* Фрагмент текста
______

Андрей Арьев - Жизнь Георгия Иванова. Документальное повествование
И дальше — уже совсем «точная», только что из «семейного архива», ужасающая подробность:
Тихий призрак встает в подземелье замученнойНеповинной страдалицы — первой жены.
В общем, наводящая на сравнение со старинным дворянским бытом и культурой картина: «Портреты предков на стенах и печи в пестрых изразцах».
«Прапрадед Василий» (на самом деле двоюродный прадед), состоявший в 1852 году под судом и тогда же вышедший в отставку генерал-майор Василий Иванович Бренштейн у поэта имелся. Однако стихотворная картина обращает нас не к середине XIX века, а к веку русских императриц, если не к Петровскому времени: в России «арапчонка у ног» невымышленного персонажа художники помешали только в ту эпоху. К тому же арапчата изображались в императорской свите. Или уж при таком вельможе, родословную которого, а не только отчество, знать его прямому отпрыску был прямой долг.

______

* Исходные данные
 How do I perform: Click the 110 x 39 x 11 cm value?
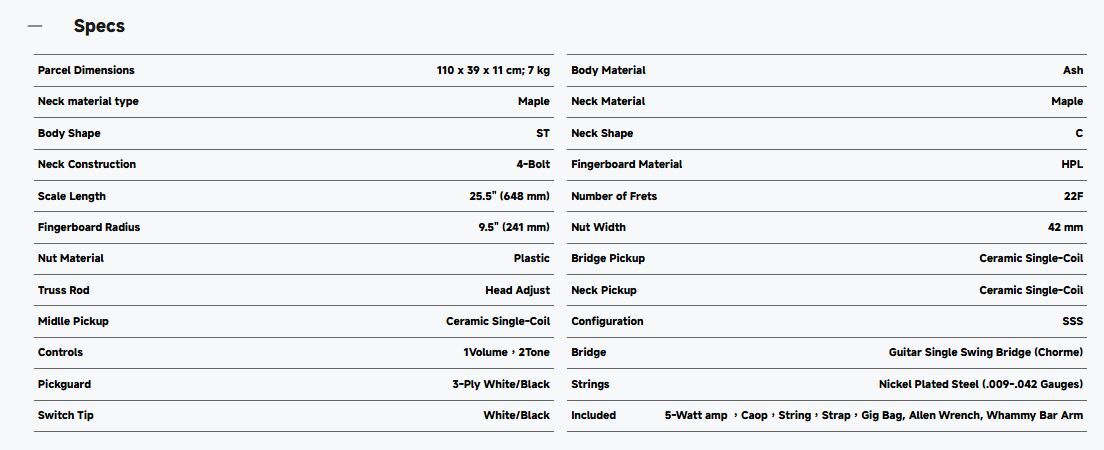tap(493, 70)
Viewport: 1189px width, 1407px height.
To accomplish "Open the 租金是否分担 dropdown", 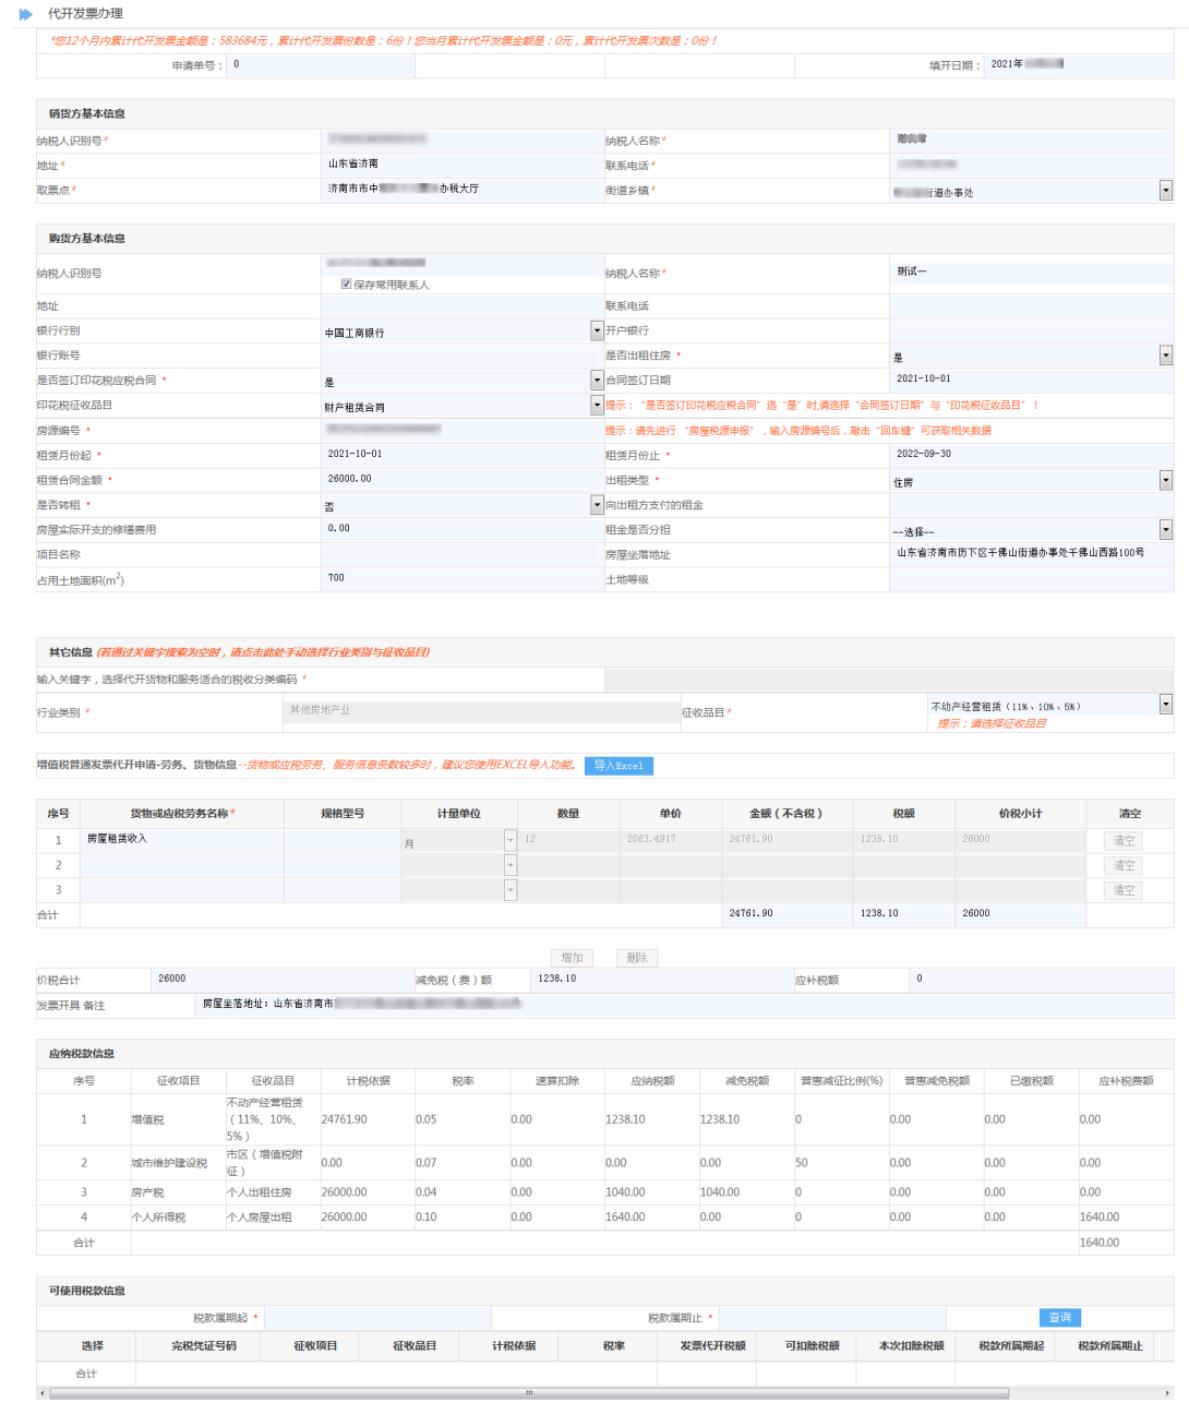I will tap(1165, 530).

______

* Задания
1. В тексте о жизни Георгия Иванова перепиши отрезок от слов «В общем, наводящая» до слов «был прямой долг.», поменяв «генерал-майор» на «генерал-лейтенант».
2. Определи, согласуются ли с текстом о жизни Георгия Иванова утверждения (а), (б) и (в). Для каждого ответь «да» или «нет» и процитируй решающие слова текста.
(а) Василий Иванович Бренштейн вышел в отставку в 1852 году.
(б) Бренштейн приходился поэту прапрадедом.
(в) Арапчат изображали в императорской свите.
3. Пожалуйста, продолжи текст о жизни Георгия Иванова с того места, на котором он заканчивается.

* Ответы к заданиям
1.
В общем, наводящая на сравнение со старинным дворянским бытом и культурой картина: «Портреты предков на стенах и печи в пестрых изразцах».
«Прапрадед Василий» (на самом деле двоюродный прадед), состоявший в 1852 году под судом и тогда же вышедший в отставку генерал-лейтенант Василий Иванович Бренштейн у поэта имелся. Однако стихотворная картина обращает нас не к середине XIX века, а к веку русских императриц, если не к Петровскому времени: в России «арапчонка у ног» невымышленного персонажа художники помешали только в ту эпоху. К тому же арапчата изображались в императорской свите. Или уж при таком вельможе, родословную которого, а не только отчество, знать его прямому отпрыску был прямой долг.

2.
(а) Да: «состоявший в 1852 году под судом и тогда же вышедший в отставку».
(б) Нет: «(на самом деле двоюродный прадед)».
(в) Да: «К тому же арапчата изображались в императорской свите».

3.
Тяга представлять действительной жизнь, увиденную сквозь узор вымысла, согласуется в ранних стихах Георгия Иванова с веяниями современной ему эстетики, с Оскаром Уайльдом, с его известным парадоксом: жизнь находится в плену у искусства, а не искусство у жизни.
Наглядевшись живописи в столице (некоторое время, еще в корпусе, будущий поэт был сильно увлечен красками и считал потом, что оставил занятия ими напрасно) и имея незаурядного наставника в вопросах искусства и русского XVIII века, каким был для него Николай Николаевич Врангель, специалист в области русских древностей, сотрудник «Аполлона» и известный мастер пастиша (его, вместе с Александром Блоком, Василием Розановым и Зинаидой Гиппиус, поэт до смерти числил среди лиц, неотвратимо занимавших его воображение), Георгий Иванов по образцу доступных изображений «портрет предка» без труда мог составить какой угодно.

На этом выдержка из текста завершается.